Interview with Tony Kishawi
Three Common Mistakes in Teaching Commedia
A common mistake for teaching Commedia is that the the art department of the drama department get really excited and they say oh let’s work together we’ll make the masks in art and we’ll use them in the drama, meaning that we’ll make our own Commedia masks. Even though this is a good idea of joining the different departments together it actually is is not the best idea for the performance element, because if the students making the masks they are there with the clay and the paper mache and it takes quite a long time. Keeping up the enthusiasm is difficult but when they get to put it on, after it’s finished, when they put it on they’re wearing their creation, which has the opposite effect! When you wear masks you’re actually free of your inhibitions one would hope that you do things from behind the mask that you wouldn’t normally do, this is the common understanding of working with masks. So if a student is wearing their creation they’re opening up their soul, they’re saying, “Well I made this and here I am wearing it, this is a reflection of me”. So it has the opposite effect, if you had some students who made the masks and then gave them to the drama department, maybe this might be different, because the wearer is not taking responsibility for what the mask looks like or what the artist decided to do. I often recommend not to do to bring the two departments together.
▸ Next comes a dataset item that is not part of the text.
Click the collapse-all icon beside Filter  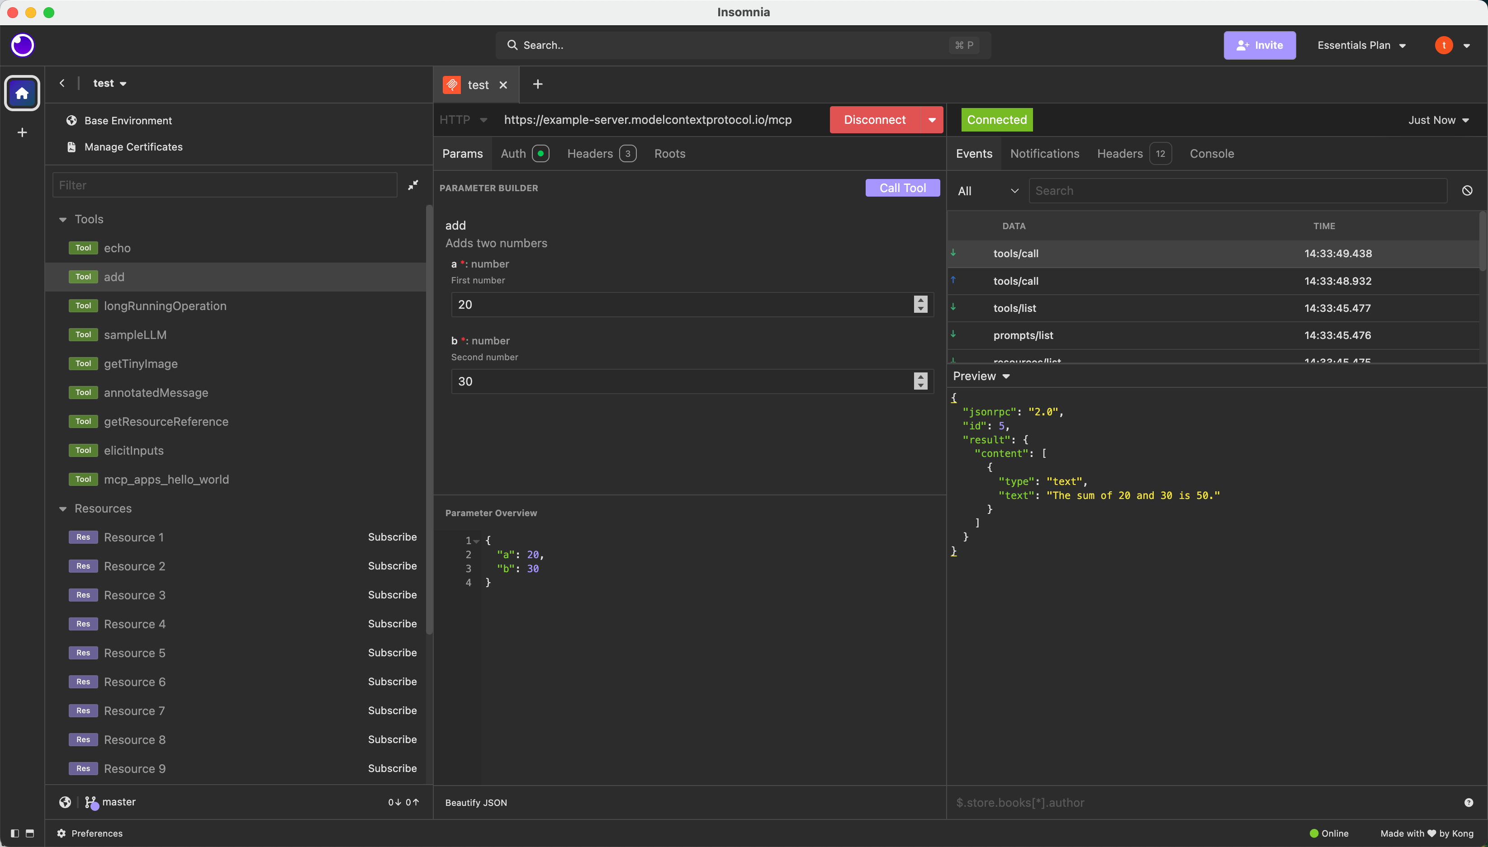tap(413, 185)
The researching of Commedia is not the best thing to send your students to do. I’ve seen drama teachers say “Okay we’re going to do Commedia, so in the first week go to the computers see what you can find out about Commedia”, and of course they learn about the characters and they learn about the period and all those things. What you’re doing is filling their heads full of information of what they ‘should’ be doing in other words they’re looking for tips and tricks and stuff of what they’re going to do if they are going to perform. This fills their mind with things that they don’t need to know at this stage. My recommendation is you work with the masks first look at the mask face-to-face just look at take the mask, don’t worry about the history, put the mask on look in the mirror, find out what that mask character is by improvisation and experimentation. Once the students have discovered the mask themselves, they then can go back to the history. The research comes after the fact, of course the history is important but I much prefer the students say “So that’s why I did that when I was wearing that mask because in history it says that this is that type of character hey I found that I found that myself”. Just by working and rehearsing with the mask.
The assessment task, most teachers will set improvisation as their assessment task because the common knowledge is that Commedia is an improvised art form. I think that this is a very very difficult task to give your students. I myself now, with the experienced actors that been working with for six or so more years, would find it very difficult, if I was to give them an assessment task of saying “Okay go and pull a theme out of a hat and go away the rehearsal five minutes come back and perform”. This takes a lifetime of experience to be able to pull this off successfully. I try and discourage teachers from setting that kind of assessment task. I’d much prefer they say work on a theme and let them rehearse it and rehearse it and reverse it, then when they get to perform it, allow them to integrate some heckling from the audience or ad-libbing from the audience and then let them jump back to the script and then maybe back to ad-libbing with the audience. The improvisation only takes place during their performance in relationship with their audience. Working with a live audience is where Commedia really excels.